The Danger of the Lenz Ruling

This morning the Ninth Circuit entered its opinion in the “Dancing Baby” case, Lenz v Universal Music. Although it could have been worse, the ruling is a major blow to copyright holders, particularly the individual/independent artist ones.

In short and in lay terms,  the court held that before one sends a DMCA Takedown Notice, one must take a good faith look as to whether the potentially infringing use is actually Fair Use. Fair Use, the court reasoned, is (by statute) not an infringement and so it would be improper for a copyright holder to send a Takedown Notice in that case.

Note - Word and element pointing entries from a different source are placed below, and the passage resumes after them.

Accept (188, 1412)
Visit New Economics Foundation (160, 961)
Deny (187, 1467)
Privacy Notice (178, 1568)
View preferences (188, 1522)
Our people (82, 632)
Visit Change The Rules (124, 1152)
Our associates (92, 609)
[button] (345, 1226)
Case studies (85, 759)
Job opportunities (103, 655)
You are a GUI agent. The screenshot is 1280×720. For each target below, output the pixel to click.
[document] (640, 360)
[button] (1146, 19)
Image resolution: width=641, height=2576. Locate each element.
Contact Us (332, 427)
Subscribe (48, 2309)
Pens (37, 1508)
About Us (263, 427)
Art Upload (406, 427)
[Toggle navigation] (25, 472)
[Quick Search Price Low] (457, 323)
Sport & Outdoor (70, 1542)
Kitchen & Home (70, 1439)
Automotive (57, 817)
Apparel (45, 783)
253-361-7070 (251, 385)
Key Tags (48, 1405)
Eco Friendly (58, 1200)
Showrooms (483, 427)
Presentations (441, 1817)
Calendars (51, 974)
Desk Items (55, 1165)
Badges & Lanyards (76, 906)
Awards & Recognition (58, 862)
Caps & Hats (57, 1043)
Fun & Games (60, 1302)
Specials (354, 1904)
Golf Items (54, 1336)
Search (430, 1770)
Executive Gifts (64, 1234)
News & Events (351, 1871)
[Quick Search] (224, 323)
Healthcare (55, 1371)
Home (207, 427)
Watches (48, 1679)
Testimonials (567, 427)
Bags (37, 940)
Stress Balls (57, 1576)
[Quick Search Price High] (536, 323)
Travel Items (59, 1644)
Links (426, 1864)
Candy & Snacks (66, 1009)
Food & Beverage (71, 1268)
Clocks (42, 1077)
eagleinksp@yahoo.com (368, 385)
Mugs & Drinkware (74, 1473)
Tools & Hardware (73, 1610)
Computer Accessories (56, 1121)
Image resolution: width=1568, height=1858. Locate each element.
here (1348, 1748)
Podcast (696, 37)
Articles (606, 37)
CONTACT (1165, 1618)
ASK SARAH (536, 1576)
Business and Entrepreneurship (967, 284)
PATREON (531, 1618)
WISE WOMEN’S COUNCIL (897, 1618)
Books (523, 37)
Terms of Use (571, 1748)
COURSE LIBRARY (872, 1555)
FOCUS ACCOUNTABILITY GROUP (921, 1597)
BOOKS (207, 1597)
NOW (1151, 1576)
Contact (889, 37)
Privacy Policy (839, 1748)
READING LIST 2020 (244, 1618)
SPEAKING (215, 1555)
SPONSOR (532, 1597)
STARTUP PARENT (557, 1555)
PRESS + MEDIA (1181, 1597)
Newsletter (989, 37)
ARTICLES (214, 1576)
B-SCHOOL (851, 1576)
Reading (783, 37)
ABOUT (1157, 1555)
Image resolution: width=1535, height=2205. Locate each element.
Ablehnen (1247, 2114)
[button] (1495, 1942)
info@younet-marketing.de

The good part about this ruling is that the court said that the standard is subjective–that is that a copyright holder must subjectively believe that he/she looked at the use and honestly didn’t believe that Fair Use applied. The EFF (remember, that org is no friend to creatives) and others wanted the court to make the standard objective, which would be a higher burden for any copyright owner.

Sadly, that about does it for the good parts of the ruling. The bad parts in this ruling are several and they are doozies.

First, the court cited an Eleventh Circuit ruling that said, because of how the statute is written “…it is logical to view Fair Use as a right.” That is a scary shift. Traditionally, Fair Use has been seen as an affirmative defense, which is quite something different than a right. In fact, the court here even cites the Supreme Court in Campbell v Acuff-Rose Music where it said, plainly, “fair use is an affirmative defense…” (see Lenz pages 14-15). For those of us who both practically and academically follow these issues, the Ninth’s logic seems, at best, flawed.

Already the anti-strong copyright people are singing “Fair Use is a Right” like “Ding Dong, The Witch Is Dead!” With the support of enormous pockets like those of Google and the EFF, that idea that it’s a right will be the new reality even if it isn’t accurate in the long run.

Anyway, second, this ruling is bad because of how the DMCA Takedown Notice system works in the first place. Imagine a copyright owner (Bette) finds what she believes to be an infringing use of her work on, say, YouTube. YouTube is a third party ISP–that is, it hosts the work but doesn’t control what is posted to its service (note, I’m writing this post in basic terms rather than getting all lawyer-y so for the legal nerds out there, take a breath). YouTube has a Designated Agent for DMCA claims and has otherwise complied with the statutory requirements for protection under the safe harbor provisions of the DMCA. So, Bette thinks it’s an infringement and sends a proper DMCA Takedown Notice to YouTube, who takes the work down. The poster of the alleged infringement (Bob) thinks the use is Fair Use and submits a counter-notice. YouTube informs Bette of this and now she has to either file suit against Bob or YouTube can restore the material to its site. All that is as it was before this ruling.

Now, however, even before Bette can file suit (or as a counterclaim to her suit if she does), Bob sues Bette for an improper DMCA Takedown Notice because she, in his mind, didn’t consider Fair Use in good faith before submitting her notice. Under today’s ruling, if the court agrees that she didn’t check to see if maybe it was Fair Use, then Bob wins.

Yes, you read that right, even if Bob’s use turns out NOT to be Fair Use, even if it was in fact an infringement, if Bob can prove that Bette didn’t in good faith consider the Fair Use possibility, he wins on his claim that she submitted an improper Takedown Notice (not on the infringement claim, that’s her claim). What can Bob win? Quoting from today’s opinion (page 22):

Section 512(f) provides for the recovery of “any damages, including costs and attorneys[’] fees, incurred by the alleged infringer . . . who is injured by such misrepresentation, as the result of the service provider relying upon such misrepresentation in removing or disabling access to the material or activity claimed to be infringing . . . .” 17 U.S.C. § 512(f). We hold a plaintiff may seek recovery of nominal damages for an injury incurred as a result of a § 512(f) misrepresentation.

In other words the infringer can get damages for lost revenue for the time the work was “improperly” taken down and, worse, attorneys’ fees and costs. Ouch.

So what can copyright holders do to protect themselves? Before sending a DMCA Takedown Notice, make sure to give the infringement an impartial review for the Fair Use potential and to document doing so somehow. This presents not only a proof issue (how do you document your good faith effort to check for Fair Use?) but also how do you actually check for Fair Use when courts themselves can’t even define it clearly? Here is where the good news part of this ruling comes in: you don’t have to be right in your analysis of whether or not it is Fair Use, you just have to make a good faith effort to consider it.

In my opinion, the possibility of being sued or countersued for an improper notice will chill copyright holders from submitting legitimate takedown notices. Especially the little gals/guys, who don’t have the resources to defend against these claims, will get spooked. More infringements will go unchallenged because artists will be too scared to risk the penalties of an improper notice action. And who can blame them?